[SUPPLIED RECORDS]

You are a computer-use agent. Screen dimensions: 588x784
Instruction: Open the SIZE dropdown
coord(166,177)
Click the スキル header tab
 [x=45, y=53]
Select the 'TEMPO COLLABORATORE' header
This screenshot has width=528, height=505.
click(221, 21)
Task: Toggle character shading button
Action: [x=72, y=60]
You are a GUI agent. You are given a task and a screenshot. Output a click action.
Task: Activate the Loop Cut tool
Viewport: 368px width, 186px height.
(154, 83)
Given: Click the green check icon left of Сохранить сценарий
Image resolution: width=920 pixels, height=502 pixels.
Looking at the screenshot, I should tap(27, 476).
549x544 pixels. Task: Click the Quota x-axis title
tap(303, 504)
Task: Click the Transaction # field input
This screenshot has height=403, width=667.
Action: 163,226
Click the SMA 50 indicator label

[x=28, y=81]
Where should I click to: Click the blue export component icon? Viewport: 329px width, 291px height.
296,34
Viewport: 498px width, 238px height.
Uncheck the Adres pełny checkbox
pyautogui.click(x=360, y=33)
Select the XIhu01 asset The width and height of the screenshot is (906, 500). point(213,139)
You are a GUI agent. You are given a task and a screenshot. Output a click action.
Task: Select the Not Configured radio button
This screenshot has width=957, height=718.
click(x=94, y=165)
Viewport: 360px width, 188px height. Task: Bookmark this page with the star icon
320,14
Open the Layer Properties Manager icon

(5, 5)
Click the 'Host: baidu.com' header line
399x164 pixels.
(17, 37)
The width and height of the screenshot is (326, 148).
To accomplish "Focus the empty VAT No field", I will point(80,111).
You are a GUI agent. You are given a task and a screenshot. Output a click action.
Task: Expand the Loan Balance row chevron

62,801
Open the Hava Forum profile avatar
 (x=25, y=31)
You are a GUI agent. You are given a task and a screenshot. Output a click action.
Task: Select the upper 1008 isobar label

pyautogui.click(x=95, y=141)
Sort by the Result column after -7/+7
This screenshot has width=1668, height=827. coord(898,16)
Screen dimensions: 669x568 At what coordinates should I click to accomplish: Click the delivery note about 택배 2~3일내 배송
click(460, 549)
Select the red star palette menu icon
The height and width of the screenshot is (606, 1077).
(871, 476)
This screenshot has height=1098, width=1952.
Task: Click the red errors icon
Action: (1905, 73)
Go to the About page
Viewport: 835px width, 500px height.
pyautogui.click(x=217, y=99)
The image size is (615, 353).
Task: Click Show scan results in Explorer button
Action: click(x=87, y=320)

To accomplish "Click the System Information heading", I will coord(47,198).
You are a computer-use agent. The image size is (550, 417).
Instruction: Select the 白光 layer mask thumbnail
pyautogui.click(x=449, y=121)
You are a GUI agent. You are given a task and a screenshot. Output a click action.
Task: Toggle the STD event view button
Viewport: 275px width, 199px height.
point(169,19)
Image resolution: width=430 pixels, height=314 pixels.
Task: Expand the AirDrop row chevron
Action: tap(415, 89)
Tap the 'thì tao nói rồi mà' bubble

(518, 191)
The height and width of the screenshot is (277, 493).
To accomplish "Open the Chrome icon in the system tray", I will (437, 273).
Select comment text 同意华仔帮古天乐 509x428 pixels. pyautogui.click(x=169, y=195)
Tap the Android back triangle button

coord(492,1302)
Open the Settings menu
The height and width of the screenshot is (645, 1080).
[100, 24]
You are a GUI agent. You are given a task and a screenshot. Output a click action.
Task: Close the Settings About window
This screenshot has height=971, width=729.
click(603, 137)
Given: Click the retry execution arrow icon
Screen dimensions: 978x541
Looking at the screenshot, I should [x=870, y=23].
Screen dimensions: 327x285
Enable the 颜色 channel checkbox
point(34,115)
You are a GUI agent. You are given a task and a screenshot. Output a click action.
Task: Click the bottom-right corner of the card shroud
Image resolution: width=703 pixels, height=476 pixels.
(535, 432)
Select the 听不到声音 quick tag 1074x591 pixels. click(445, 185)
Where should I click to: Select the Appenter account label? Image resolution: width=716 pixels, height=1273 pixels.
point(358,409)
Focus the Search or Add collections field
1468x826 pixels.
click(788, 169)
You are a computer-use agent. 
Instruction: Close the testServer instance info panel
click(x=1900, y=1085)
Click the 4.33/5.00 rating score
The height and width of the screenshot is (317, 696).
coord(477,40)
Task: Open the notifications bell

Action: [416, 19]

[TO DO] Can you give every line of the material above as a Markdown table with the columns No. and Line, numbering each row and leaving out blank lines?

[FINAL RESULT]
| No. | Line |
|---|---|
| 1 | You are a computer-use agent. Screen dimensions: 588x784 |
| 2 | Instruction: Open the SIZE dropdown |
| 3 | coord(166,177) |
| 4 | Click the スキル header tab |
| 5 |  [x=45, y=53] |
| 6 | Select the 'TEMPO COLLABORATORE' header |
| 7 | This screenshot has width=528, height=505. |
| 8 | click(221, 21) |
| 9 | Task: Toggle character shading button |
| 10 | Action: [x=72, y=60] |
| 11 | You are a GUI agent. You are given a task and a screenshot. Output a click action. |
| 12 | Task: Activate the Loop Cut tool |
| 13 | Viewport: 368px width, 186px height. |
| 14 | (154, 83) |
| 15 | Given: Click the green check icon left of Сохранить сценарий |
| 16 | Image resolution: width=920 pixels, height=502 pixels. |
| 17 | Looking at the screenshot, I should tap(27, 476). |
| 18 | 549x544 pixels. Task: Click the Quota x-axis title |
| 19 | tap(303, 504) |
| 20 | Task: Click the Transaction # field input |
| 21 | This screenshot has height=403, width=667. |
| 22 | Action: 163,226 |
| 23 | Click the SMA 50 indicator label |
| 24 | [x=28, y=81] |
| 25 | Where should I click to: Click the blue export component icon? Viewport: 329px width, 291px height. |
| 26 | 296,34 |
| 27 | Viewport: 498px width, 238px height. |
| 28 | Uncheck the Adres pełny checkbox |
| 29 | pyautogui.click(x=360, y=33) |
| 30 | Select the XIhu01 asset The width and height of the screenshot is (906, 500). point(213,139) |
| 31 | You are a GUI agent. You are given a task and a screenshot. Output a click action. |
| 32 | Task: Select the Not Configured radio button |
| 33 | This screenshot has width=957, height=718. |
| 34 | click(x=94, y=165) |
| 35 | Viewport: 360px width, 188px height. Task: Bookmark this page with the star icon |
| 36 | 320,14 |
| 37 | Open the Layer Properties Manager icon |
| 38 | (5, 5) |
| 39 | Click the 'Host: baidu.com' header line |
| 40 | 399x164 pixels. |
| 41 | (17, 37) |
| 42 | The width and height of the screenshot is (326, 148). |
| 43 | To accomplish "Focus the empty VAT No field", I will point(80,111). |
| 44 | You are a GUI agent. You are given a task and a screenshot. Output a click action. |
| 45 | Task: Expand the Loan Balance row chevron |
| 46 | 62,801 |
| 47 | Open the Hava Forum profile avatar |
| 48 |  (x=25, y=31) |
| 49 | You are a GUI agent. You are given a task and a screenshot. Output a click action. |
| 50 | Task: Select the upper 1008 isobar label |
| 51 | pyautogui.click(x=95, y=141) |
| 52 | Sort by the Result column after -7/+7 |
| 53 | This screenshot has width=1668, height=827. coord(898,16) |
| 54 | Screen dimensions: 669x568 At what coordinates should I click to accomplish: Click the delivery note about 택배 2~3일내 배송 |
| 55 | click(460, 549) |
| 56 | Select the red star palette menu icon |
| 57 | The height and width of the screenshot is (606, 1077). |
| 58 | (871, 476) |
| 59 | This screenshot has height=1098, width=1952. |
| 60 | Task: Click the red errors icon |
| 61 | Action: (1905, 73) |
| 62 | Go to the About page |
| 63 | Viewport: 835px width, 500px height. |
| 64 | pyautogui.click(x=217, y=99) |
| 65 | The image size is (615, 353). |
| 66 | Task: Click Show scan results in Explorer button |
| 67 | Action: click(x=87, y=320) |
| 68 | To accomplish "Click the System Information heading", I will coord(47,198). |
| 69 | You are a computer-use agent. The image size is (550, 417). |
| 70 | Instruction: Select the 白光 layer mask thumbnail |
| 71 | pyautogui.click(x=449, y=121) |
| 72 | You are a GUI agent. You are given a task and a screenshot. Output a click action. |
| 73 | Task: Toggle the STD event view button |
| 74 | Viewport: 275px width, 199px height. |
| 75 | point(169,19) |
| 76 | Image resolution: width=430 pixels, height=314 pixels. |
| 77 | Task: Expand the AirDrop row chevron |
| 78 | Action: tap(415, 89) |
| 79 | Tap the 'thì tao nói rồi mà' bubble |
| 80 | (518, 191) |
| 81 | The height and width of the screenshot is (277, 493). |
| 82 | To accomplish "Open the Chrome icon in the system tray", I will (437, 273). |
| 83 | Select comment text 同意华仔帮古天乐 509x428 pixels. pyautogui.click(x=169, y=195) |
| 84 | Tap the Android back triangle button |
| 85 | coord(492,1302) |
| 86 | Open the Settings menu |
| 87 | The height and width of the screenshot is (645, 1080). |
| 88 | [100, 24] |
| 89 | You are a GUI agent. You are given a task and a screenshot. Output a click action. |
| 90 | Task: Close the Settings About window |
| 91 | This screenshot has height=971, width=729. |
| 92 | click(603, 137) |
| 93 | Given: Click the retry execution arrow icon |
| 94 | Screen dimensions: 978x541 |
| 95 | Looking at the screenshot, I should [x=870, y=23]. |
| 96 | Screen dimensions: 327x285 |
| 97 | Enable the 颜色 channel checkbox |
| 98 | point(34,115) |
| 99 | You are a GUI agent. You are given a task and a screenshot. Output a click action. |
| 100 | Task: Click the bottom-right corner of the card shroud |
| 101 | Image resolution: width=703 pixels, height=476 pixels. |
| 102 | (535, 432) |
| 103 | Select the 听不到声音 quick tag 1074x591 pixels. click(445, 185) |
| 104 | Where should I click to: Select the Appenter account label? Image resolution: width=716 pixels, height=1273 pixels. |
| 105 | point(358,409) |
| 106 | Focus the Search or Add collections field |
| 107 | 1468x826 pixels. |
| 108 | click(788, 169) |
| 109 | You are a computer-use agent.  |
| 110 | Instruction: Close the testServer instance info panel |
| 111 | click(x=1900, y=1085) |
| 112 | Click the 4.33/5.00 rating score |
| 113 | The height and width of the screenshot is (317, 696). |
| 114 | coord(477,40) |
| 115 | Task: Open the notifications bell |
| 116 | Action: [416, 19] |